I noticed the output of sum() is different from custom loops
julia> function mysum(A)
out = 0.0
for ii in eachindex(A)
out += A[ii]
end
return out
end
mysum (generic function with 1 method)
julia> A=rand(1000);
julia> sum(A)-mysum(A)
-1.1368683772161603e-13
In FORTRAN(gfortran) this only happens when -ffastmath is enabled. Is this by design, or there is something else I missed? If this is expected, what other functions have this behavior?
Good to know. Thanks.
And why does sum() sometimes not agree with itself either?
julia> function rowsum(A)
out = Array{Float64,2}(undef, size(A, 1),1)
for ii in axes(A, 1)
out[ii,1] = sum(A[ii, :])
end
return out
end
rowsum (generic function with 1 method)
julia> A=rand(10,1000);
julia> sum(A,dims=2)-rowsum(A)
10×1 Matrix{Float64}:
2.2737367544323206e-13
2.2737367544323206e-13
4.547473508864641e-13
-2.2737367544323206e-13
7.389644451905042e-13
1.7053025658242404e-13
-2.8421709430404007e-13
-2.2737367544323206e-13
-5.115907697472721e-13
5.684341886080802e-14
In the case where you have a large number of similar-magnitude integers (so their sum is BigInt territory) I think pairwise summation is asymptotically faster than sequential
That is interesting to me. I would have thought that base sum always used Kahan summation, at least on items with known size. I wonder why that is not the case.
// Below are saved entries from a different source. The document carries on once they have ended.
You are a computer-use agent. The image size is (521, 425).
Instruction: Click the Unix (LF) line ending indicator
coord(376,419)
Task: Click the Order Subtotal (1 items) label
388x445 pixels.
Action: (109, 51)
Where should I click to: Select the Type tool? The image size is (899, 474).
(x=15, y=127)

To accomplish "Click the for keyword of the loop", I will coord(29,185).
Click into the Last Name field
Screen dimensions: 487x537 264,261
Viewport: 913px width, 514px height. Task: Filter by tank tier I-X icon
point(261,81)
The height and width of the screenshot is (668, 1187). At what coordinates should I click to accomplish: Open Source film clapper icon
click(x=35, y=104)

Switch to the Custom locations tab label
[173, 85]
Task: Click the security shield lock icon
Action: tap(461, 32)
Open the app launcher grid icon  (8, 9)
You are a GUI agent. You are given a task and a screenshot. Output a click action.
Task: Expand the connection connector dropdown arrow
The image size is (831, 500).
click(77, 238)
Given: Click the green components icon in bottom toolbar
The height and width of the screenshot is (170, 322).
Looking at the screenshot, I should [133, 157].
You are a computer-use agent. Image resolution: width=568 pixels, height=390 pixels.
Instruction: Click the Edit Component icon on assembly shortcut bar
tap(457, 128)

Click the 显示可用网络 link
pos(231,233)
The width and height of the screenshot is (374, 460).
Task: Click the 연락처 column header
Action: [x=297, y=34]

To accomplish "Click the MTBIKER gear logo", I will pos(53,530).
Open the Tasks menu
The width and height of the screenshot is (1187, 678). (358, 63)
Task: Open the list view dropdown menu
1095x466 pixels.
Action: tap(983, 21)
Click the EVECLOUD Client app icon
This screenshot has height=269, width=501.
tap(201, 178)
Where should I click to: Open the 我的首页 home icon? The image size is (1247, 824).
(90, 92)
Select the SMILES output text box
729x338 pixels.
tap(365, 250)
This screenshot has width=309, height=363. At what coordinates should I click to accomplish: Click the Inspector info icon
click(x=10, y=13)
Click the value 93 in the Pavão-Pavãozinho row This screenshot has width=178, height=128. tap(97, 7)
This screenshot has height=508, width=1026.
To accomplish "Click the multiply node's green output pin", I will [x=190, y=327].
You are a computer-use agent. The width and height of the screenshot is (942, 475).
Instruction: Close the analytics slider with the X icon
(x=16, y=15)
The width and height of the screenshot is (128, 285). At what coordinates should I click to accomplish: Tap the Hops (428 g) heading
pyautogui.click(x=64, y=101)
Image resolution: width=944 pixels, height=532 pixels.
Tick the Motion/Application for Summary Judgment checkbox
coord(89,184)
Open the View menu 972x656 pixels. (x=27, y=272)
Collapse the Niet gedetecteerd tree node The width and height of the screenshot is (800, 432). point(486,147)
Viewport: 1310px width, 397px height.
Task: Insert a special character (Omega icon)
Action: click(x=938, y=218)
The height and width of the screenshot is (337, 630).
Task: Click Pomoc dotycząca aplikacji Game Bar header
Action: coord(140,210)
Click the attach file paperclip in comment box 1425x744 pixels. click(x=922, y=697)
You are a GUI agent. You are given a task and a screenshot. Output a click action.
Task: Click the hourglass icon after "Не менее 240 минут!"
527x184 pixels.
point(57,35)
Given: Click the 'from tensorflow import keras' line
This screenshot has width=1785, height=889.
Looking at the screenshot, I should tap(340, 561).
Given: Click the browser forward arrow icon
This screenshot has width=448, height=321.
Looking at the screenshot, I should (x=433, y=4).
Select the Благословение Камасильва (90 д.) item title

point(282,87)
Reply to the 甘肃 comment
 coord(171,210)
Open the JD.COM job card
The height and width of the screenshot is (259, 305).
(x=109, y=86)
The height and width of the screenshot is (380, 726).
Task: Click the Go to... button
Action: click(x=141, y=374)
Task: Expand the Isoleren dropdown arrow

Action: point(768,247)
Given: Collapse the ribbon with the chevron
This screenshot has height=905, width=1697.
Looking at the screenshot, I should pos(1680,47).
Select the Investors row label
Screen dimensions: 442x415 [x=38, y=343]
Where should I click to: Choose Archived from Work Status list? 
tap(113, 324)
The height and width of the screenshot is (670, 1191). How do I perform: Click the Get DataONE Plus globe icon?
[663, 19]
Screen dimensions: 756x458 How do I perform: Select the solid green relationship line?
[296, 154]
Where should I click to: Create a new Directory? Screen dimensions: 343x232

Ah sorry, I tend to always equate the term pairwise sum with Kahan sum. Anyways, what I meant is I’m wondering why summing along other dimensions would be any different than a standard sum.
Not entirely sure. My guess would be that it’s just that it’s easier to write it as a maprecuce than writing the code to do pairwise summation over arbitrary dimensions.
In general, the reduction operations in Julia (mapreduce, sum, …) are documented to treat the operator as associative, and to use an implementation-dependent associativity. If you want a particular associativity you have to use foldl/foldr or similar (or write your own loop).